* **Description of the task**
Each line below must be reproduced exactly as it stands. Pictures stay out of the copy.
BEGIN
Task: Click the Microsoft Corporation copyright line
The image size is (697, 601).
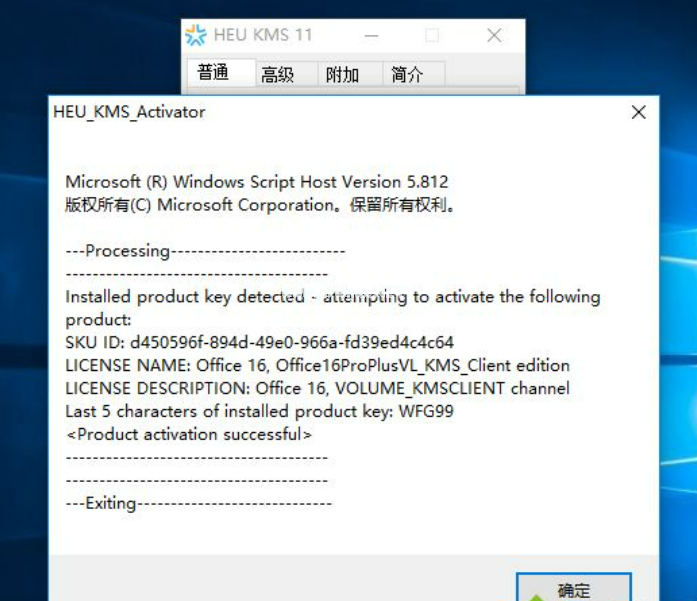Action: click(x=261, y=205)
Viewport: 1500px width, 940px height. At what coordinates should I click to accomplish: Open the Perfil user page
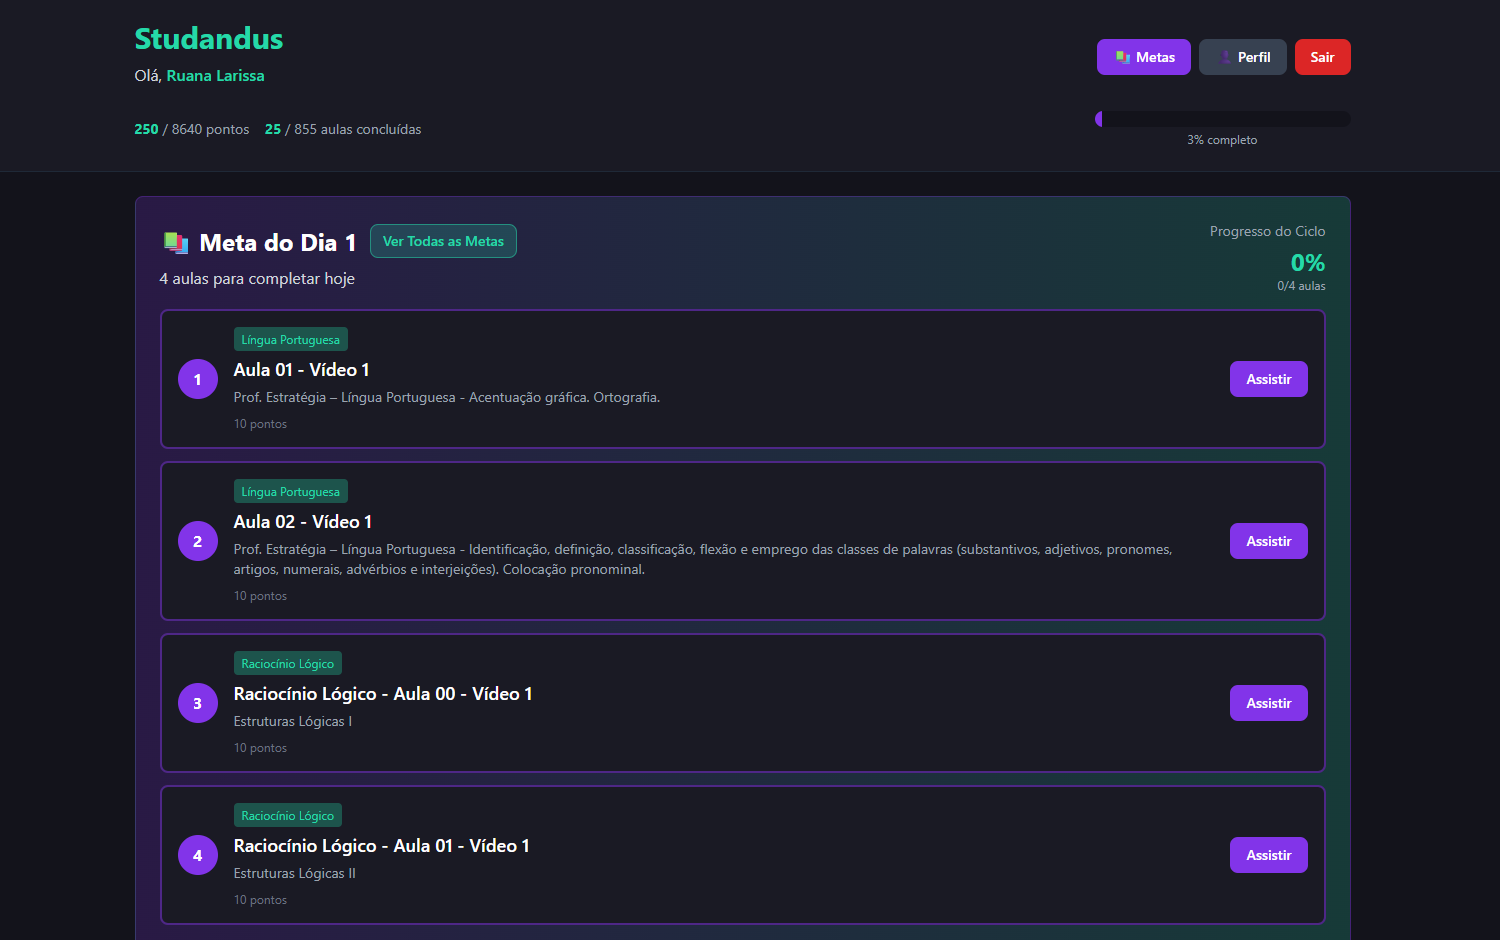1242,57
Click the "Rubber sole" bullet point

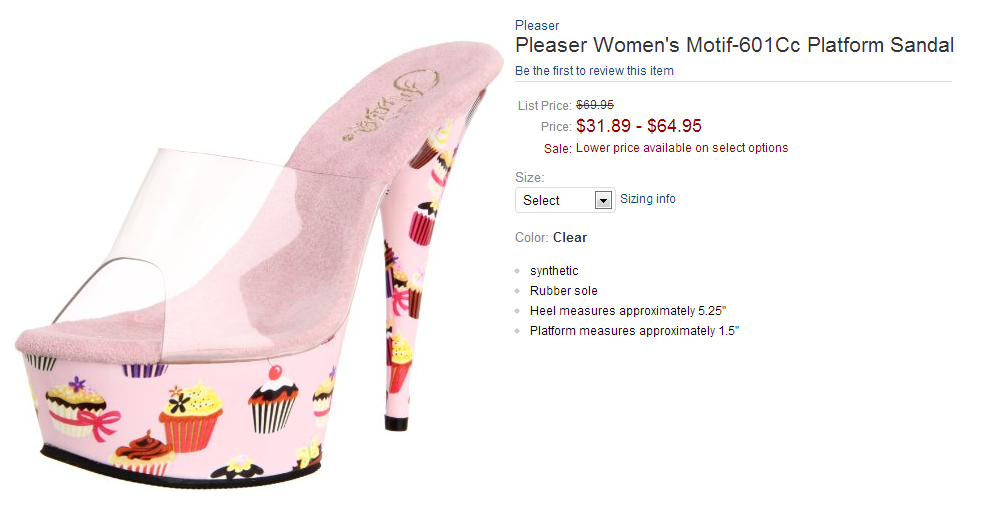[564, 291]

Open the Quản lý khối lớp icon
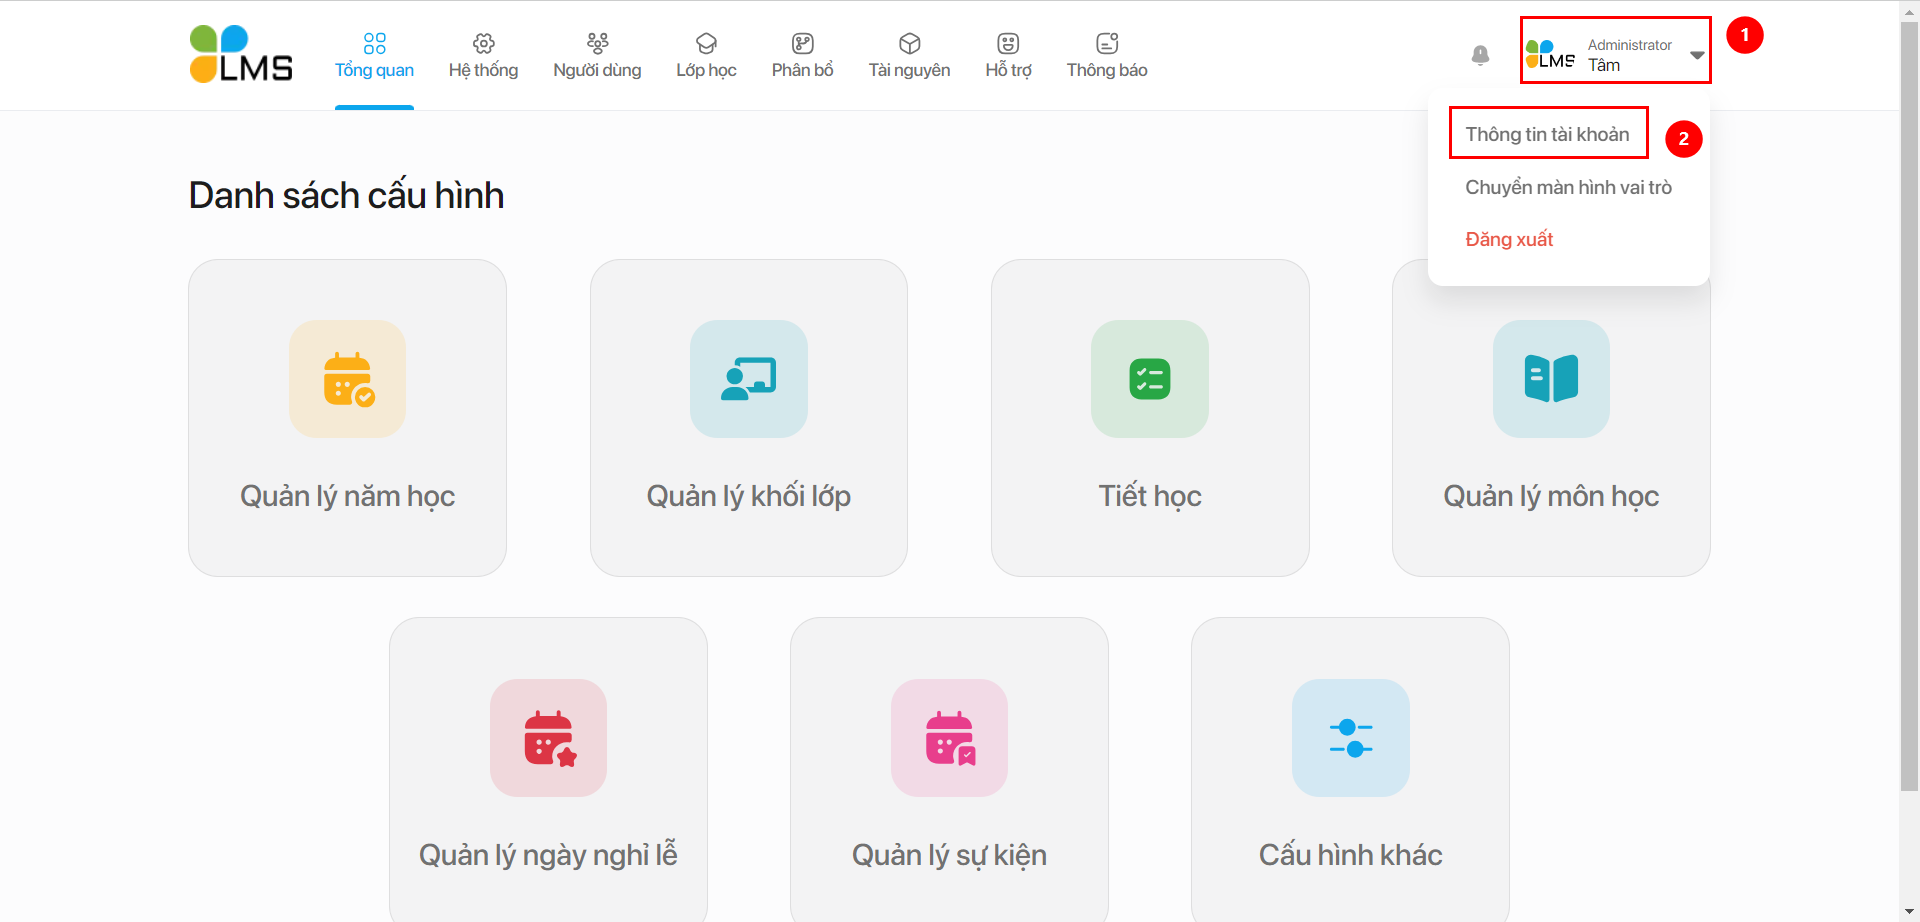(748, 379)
END
* **Result of this task**
Task: Click the Microsoft Corporation copyright line
The image size is (697, 601).
Action: click(x=261, y=205)
Viewport: 1500px width, 940px height. At what coordinates should I click to accomplish: Open the Perfil user page
1242,57
Click the "Rubber sole" bullet point

[564, 291]

Open the Quản lý khối lớp icon
(748, 379)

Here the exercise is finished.